**Your goal**
Repeat exactly the lines that run from the one containing "Where should I click to: Click the red" to the end of the data, and leave out all others.

**The input**
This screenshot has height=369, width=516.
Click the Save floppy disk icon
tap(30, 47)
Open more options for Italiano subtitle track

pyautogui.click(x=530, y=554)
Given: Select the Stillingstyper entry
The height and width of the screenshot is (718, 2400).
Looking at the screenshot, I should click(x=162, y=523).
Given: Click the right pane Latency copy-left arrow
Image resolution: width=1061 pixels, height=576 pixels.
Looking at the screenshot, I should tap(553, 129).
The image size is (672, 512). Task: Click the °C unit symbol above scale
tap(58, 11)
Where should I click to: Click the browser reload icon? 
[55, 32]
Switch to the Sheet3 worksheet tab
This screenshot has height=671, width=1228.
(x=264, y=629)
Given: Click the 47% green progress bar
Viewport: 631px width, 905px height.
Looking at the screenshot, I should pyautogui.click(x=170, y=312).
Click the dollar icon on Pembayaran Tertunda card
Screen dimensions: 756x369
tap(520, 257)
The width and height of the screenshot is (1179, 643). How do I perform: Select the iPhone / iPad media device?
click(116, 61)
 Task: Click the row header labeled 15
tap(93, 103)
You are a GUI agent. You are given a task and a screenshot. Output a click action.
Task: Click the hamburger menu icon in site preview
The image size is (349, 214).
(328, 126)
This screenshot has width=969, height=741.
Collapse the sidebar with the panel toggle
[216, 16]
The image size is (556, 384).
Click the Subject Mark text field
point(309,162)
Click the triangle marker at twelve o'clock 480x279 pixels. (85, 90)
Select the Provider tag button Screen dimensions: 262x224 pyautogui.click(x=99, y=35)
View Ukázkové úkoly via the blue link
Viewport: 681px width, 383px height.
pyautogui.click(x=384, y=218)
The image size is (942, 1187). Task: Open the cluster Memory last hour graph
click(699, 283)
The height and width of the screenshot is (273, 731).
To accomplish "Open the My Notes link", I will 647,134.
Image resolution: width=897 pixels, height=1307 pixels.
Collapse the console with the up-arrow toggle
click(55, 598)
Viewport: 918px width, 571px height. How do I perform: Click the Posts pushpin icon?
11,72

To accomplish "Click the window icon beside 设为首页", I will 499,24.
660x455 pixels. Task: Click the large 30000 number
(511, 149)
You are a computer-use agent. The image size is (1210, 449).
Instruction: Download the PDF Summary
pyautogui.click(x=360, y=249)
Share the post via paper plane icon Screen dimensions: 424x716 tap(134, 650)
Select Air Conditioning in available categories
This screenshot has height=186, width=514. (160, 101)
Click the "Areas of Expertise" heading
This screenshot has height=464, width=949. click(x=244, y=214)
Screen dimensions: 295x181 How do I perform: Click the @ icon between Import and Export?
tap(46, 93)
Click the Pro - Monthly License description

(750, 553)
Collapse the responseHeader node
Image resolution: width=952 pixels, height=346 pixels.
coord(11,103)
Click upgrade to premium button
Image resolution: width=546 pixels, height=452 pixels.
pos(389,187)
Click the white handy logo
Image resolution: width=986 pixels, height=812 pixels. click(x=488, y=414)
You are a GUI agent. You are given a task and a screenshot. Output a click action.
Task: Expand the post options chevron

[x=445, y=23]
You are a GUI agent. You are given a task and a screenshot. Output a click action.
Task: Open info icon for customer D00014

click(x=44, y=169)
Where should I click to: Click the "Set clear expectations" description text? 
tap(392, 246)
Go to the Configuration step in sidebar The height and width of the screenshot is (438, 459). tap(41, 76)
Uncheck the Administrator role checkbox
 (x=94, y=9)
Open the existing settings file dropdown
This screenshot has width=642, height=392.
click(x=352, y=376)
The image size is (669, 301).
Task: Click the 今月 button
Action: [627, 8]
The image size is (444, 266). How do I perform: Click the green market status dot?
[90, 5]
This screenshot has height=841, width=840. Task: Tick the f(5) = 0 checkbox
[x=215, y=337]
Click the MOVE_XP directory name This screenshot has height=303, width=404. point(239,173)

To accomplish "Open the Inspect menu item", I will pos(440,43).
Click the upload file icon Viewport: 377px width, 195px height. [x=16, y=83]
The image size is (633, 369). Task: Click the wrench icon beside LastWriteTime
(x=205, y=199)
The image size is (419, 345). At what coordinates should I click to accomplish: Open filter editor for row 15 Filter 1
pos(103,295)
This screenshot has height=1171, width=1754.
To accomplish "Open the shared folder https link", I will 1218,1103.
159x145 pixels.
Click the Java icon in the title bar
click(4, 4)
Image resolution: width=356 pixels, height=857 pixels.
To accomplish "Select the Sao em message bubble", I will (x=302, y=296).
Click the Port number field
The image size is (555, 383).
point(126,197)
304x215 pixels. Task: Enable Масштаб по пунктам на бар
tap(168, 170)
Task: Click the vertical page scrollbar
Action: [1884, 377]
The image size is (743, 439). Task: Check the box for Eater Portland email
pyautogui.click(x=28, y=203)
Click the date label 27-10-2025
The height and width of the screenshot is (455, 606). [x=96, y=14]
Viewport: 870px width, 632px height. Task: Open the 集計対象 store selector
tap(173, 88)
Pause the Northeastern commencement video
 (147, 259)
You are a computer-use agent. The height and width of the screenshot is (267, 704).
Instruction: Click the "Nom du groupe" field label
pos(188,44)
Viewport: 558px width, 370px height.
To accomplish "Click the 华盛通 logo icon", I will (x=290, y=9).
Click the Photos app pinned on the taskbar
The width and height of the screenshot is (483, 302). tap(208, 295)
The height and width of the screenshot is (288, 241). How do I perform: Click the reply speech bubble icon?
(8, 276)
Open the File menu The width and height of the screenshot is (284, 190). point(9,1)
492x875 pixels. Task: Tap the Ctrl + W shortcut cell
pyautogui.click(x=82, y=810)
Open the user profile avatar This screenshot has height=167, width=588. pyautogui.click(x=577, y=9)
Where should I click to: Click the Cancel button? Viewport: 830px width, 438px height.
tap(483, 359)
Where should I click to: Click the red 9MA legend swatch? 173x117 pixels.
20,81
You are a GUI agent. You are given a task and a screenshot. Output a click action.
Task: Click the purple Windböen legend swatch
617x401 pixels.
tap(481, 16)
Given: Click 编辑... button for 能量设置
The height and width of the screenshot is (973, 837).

**Solution to this task**
Where should I click to: Click the red 9MA legend swatch? 173x117 pixels.
20,81
You are a GUI agent. You are given a task and a screenshot. Output a click action.
Task: Click the purple Windböen legend swatch
617x401 pixels.
tap(481, 16)
Given: Click 编辑... button for 能量设置
The height and width of the screenshot is (973, 837).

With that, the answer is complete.